Encouraging new and unique restaurants to open downtown is undoubtedly desirable. Having more dining choices will add to the vibrancy of downtown and attract more people, which will benefit all businesses. But dangling cheap liquor licenses in front of potential proprietors as the incentive for opening up shop is not the best strategy. Adopting a Downtown Dining District could further complicate the already-inequitable hodgepodge of state laws governing the distribution of alcohol.
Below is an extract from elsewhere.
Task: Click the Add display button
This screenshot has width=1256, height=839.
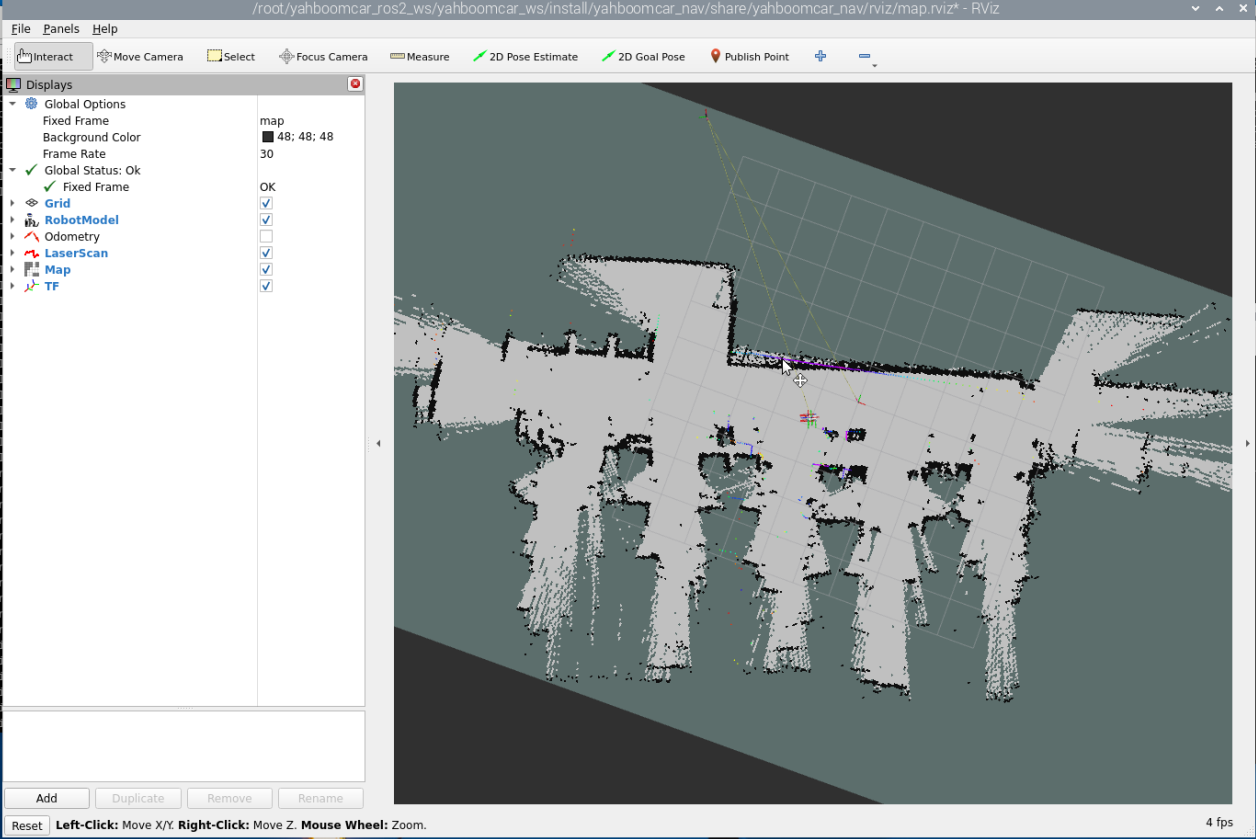Action: click(47, 798)
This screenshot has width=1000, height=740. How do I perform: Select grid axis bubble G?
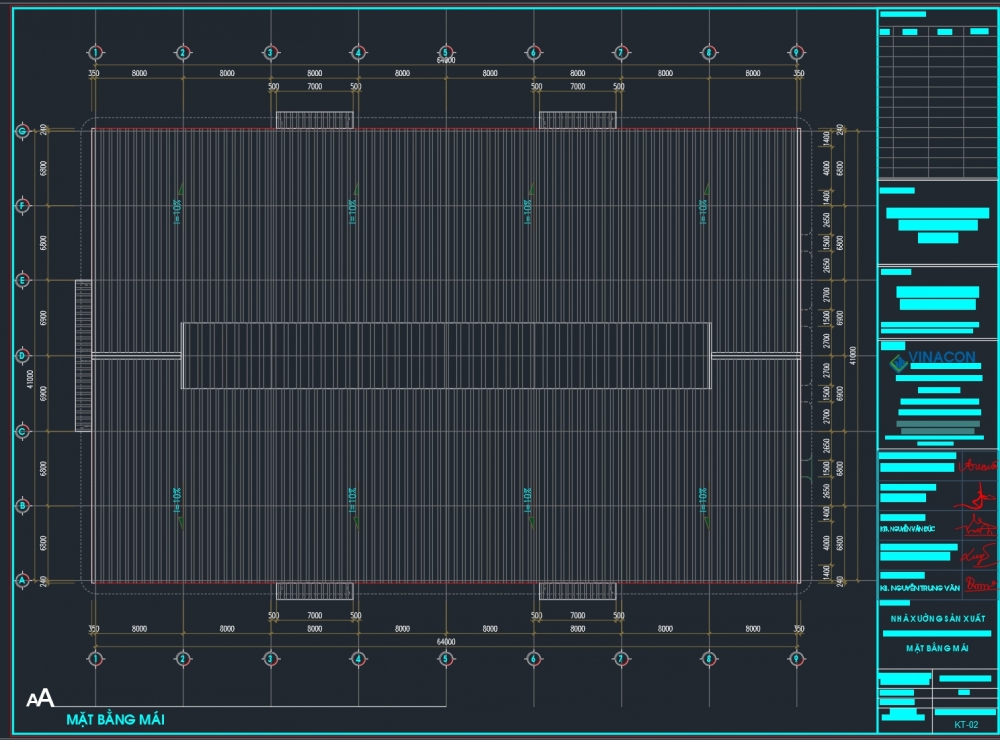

Fort Wayne City Councilman Tom Smith, R-1st, plans to introduce a bill to create the special district to the City Council in July. State law allows cities to designate a district within 1,500 feet of downtown rivers where an unlimited number of three-way liquor licenses – beer, wine and spirits – could be granted. New restaurant owners would have to pay a $2,500 annual fee. The money would help pay for a marketing campaign for downtown dining.
This is the second attempt to create a special district allowing inexpensive and unlimited three-way liquor licenses for newly established eateries. In 2006, former Mayor Graham Richard’s administration pitched the idea of a Riverfront Development District that would allow new investors to get a non-transferable three-way liquor license for about $1,000 each year.
But City Council rejected the proposal when existing restaurateurs pointed out the unfairness and predicted the incentive would harm existing restaurants that already operate on slim profit margins. The restaurant owners explained that existing operations paid up to $100,000 for their alcohol permits.
Outside the special districts, the state commission grants three-way liquor licenses using a quota system based on city and town populations. There are 194 three-way restaurant permits issued in Fort Wayne, which is over the quota of 170 permits based on the city’s population of 253,691.
Because Fort Wayne is over its permit limit based on the quota system, the state won’t issue additional permits, increasing the value of existing three-way permits.
The quota system is a throwback to Prohibition and an ineffective attempt to regulate alcohol sales in Indiana. It does nothing to limit alcohol consumption, but, as with other state liquor laws, creates an uneven playing field.
The inherent inequity of the laws governing liquor licenses is something city leaders will need to consider when evaluating this latest effort to boost downtown development.